Rubio, who is considering a run for president next year, told syndicated talk-show host Hugh Hewitt that because it allows Iran to enrich uranium, the Obama administration's nuclear deal with Iran "is totally unacceptable" and would "abandon almost a decade of sanctions" based on the premise that the regime would not be permitted to enrich uranium.
He noted that Saudi Arabia, Turkey, Egypt, and Jordan have made very clear that they will demand the right to do whatever Iran is permitted under the deal currently being negotiated by the Obama administration.
Given that reality, Rubio predicted that instead of creating a more stable world, the agreement currently being negotiated with Tehran is going to result in a "region awash with nuclear infrastructure."
Rubio told Hewitt that Obama is about to cut a deal with Iran similar to the one that the Clinton administration, with the assistance of former President Jimmy Carter, reached with North Korea in the 1990s.
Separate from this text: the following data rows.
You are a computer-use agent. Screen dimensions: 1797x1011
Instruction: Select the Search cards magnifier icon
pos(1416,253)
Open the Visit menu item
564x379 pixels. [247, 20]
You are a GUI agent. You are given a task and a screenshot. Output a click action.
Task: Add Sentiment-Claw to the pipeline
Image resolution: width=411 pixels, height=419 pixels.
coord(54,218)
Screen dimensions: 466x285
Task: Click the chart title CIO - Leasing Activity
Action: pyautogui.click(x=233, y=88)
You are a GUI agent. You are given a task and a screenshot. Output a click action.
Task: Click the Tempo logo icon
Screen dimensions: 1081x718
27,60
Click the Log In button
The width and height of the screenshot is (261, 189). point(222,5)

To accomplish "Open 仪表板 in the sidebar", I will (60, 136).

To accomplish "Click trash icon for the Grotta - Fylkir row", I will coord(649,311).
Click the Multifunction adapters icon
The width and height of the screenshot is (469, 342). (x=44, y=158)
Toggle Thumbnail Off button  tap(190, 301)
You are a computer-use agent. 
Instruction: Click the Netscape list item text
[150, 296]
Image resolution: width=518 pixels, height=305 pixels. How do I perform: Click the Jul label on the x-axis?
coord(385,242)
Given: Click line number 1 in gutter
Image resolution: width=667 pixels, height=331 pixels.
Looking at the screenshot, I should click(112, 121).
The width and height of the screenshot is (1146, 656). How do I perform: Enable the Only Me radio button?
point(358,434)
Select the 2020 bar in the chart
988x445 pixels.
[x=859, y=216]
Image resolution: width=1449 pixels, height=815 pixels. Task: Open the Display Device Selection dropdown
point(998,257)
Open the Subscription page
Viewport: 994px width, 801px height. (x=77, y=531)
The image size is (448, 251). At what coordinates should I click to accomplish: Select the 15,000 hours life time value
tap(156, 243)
Pyongyang trashed the agreement en route to developing and testing multiple atomic weapons,
according to The Washington Free Beacon.
Some experts believe North Korea, which is currently thought to
have a stockpile of 10 to 16 nuclear weapons, could have as many as 100 of them by 2020.
Rubio said it is also important to remember what is
not being covered by the current negotiations: Iran's intercontinental ballistic missile capability.
It is possible "that before the end of this decade, Iran could possess a long-range rocket that could reach the … continental U.S." But that danger is "not even being covered by these negotiations," the Florida Republican emphasized.
Because Obama seeks to bypass Congress in negotiating an Iran deal, the agreement "won't survive this president," Rubio told Hewitt. "It doesn't have the force of law."
The Examiner observed that there is ample precedent for a U.S. president to reverse an executive agreement reached by an earlier administration. Upon taking office in 2009, President Obama cancelled a deal to place
missile defense installations in the Czech Republic and Poland as part of a change in U.S. strategy toward Vladimir Putin's Russia.